▸ Exercise directions: Make an exact copy of the lines from the one containing "Task: Click the" through the end of the records below, and leave out every picture.

Dataset entries
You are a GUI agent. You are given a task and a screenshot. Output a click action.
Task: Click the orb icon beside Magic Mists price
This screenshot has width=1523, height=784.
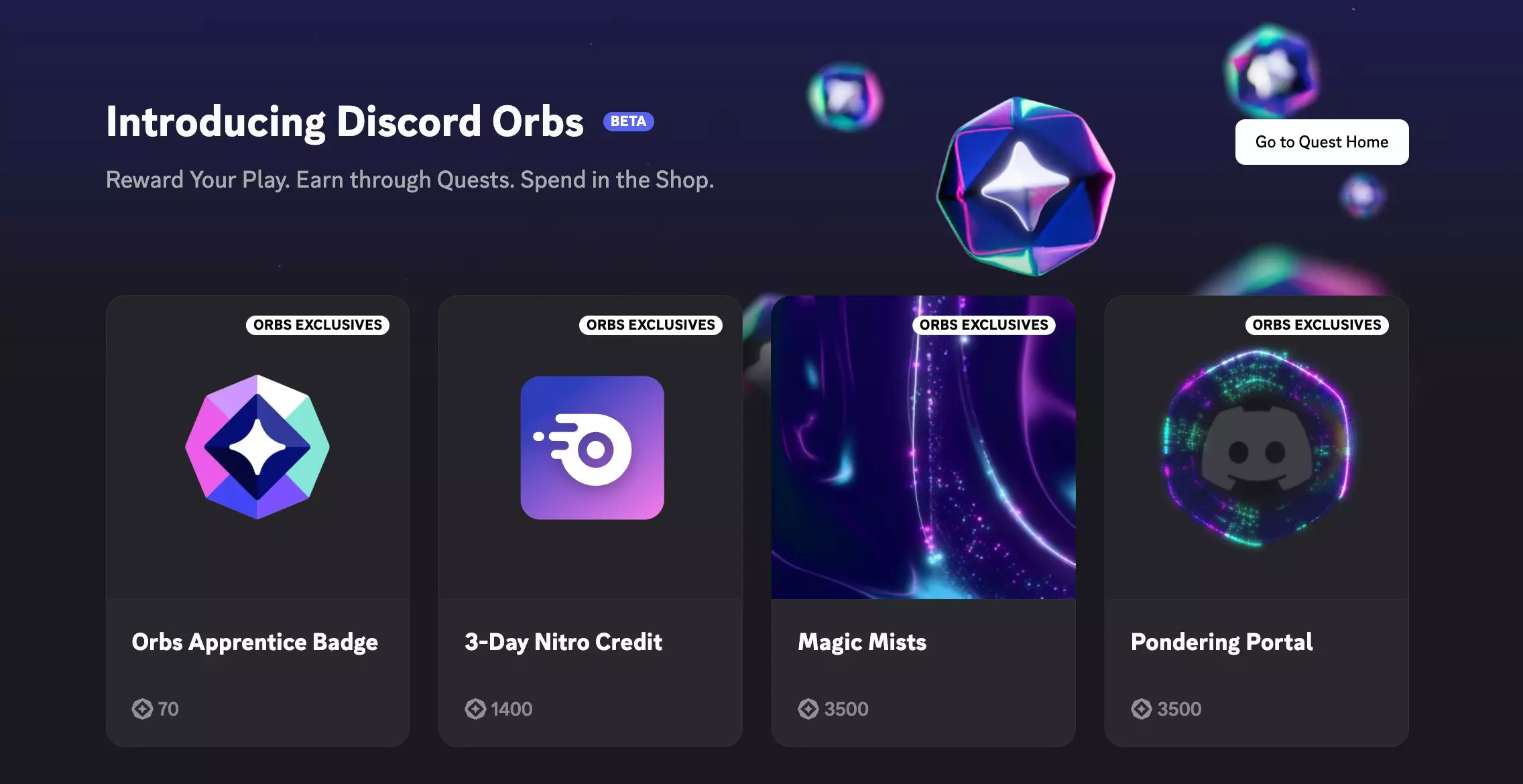808,709
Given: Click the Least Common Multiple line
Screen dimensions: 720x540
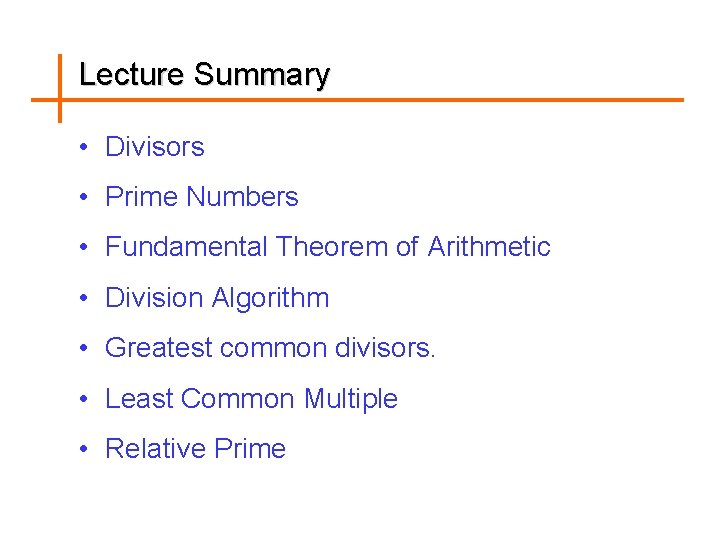Looking at the screenshot, I should click(252, 399).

▸ Result:
Task: Click the orb icon beside Magic Mists price
This screenshot has width=1523, height=784.
808,709
Given: Click the Least Common Multiple line
Screen dimensions: 720x540
Looking at the screenshot, I should click(252, 399).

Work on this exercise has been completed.